**What the task requires**
Return each line of the rows below that contains the string "Instruction". Case counts, so a line matches only if the capitalization is the same.

**Given entries**
········

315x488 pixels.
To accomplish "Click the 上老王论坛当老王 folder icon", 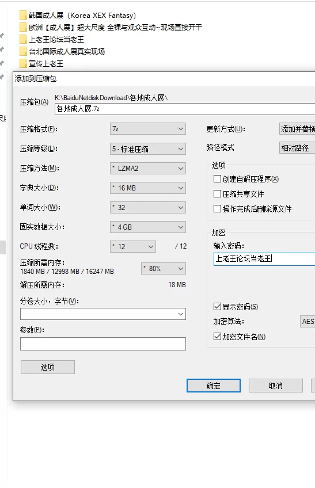I will click(x=23, y=40).
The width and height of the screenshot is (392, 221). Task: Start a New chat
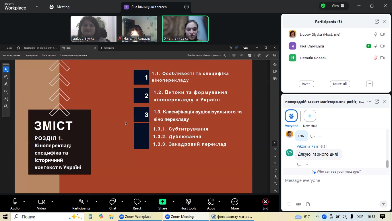(x=310, y=116)
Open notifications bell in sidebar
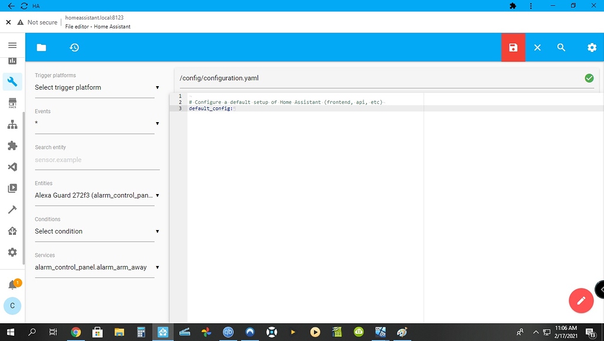The width and height of the screenshot is (604, 341). (x=12, y=285)
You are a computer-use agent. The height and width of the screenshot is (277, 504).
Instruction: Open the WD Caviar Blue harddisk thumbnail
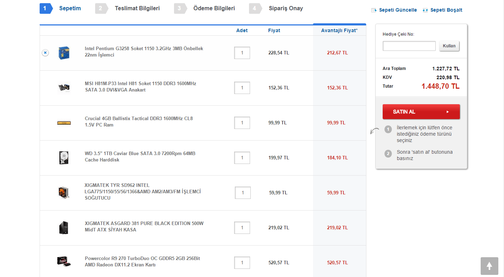tap(64, 158)
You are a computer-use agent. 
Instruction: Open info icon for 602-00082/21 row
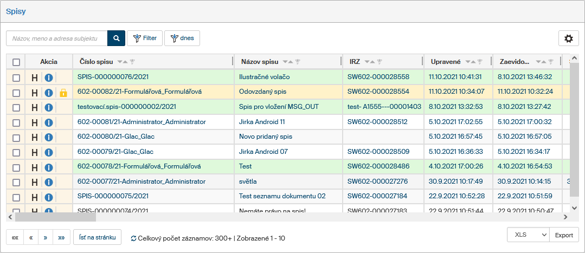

········

**Solution**
Instruction: Open the WD Caviar Blue harddisk thumbnail
Instruction: Open info icon for 602-00082/21 row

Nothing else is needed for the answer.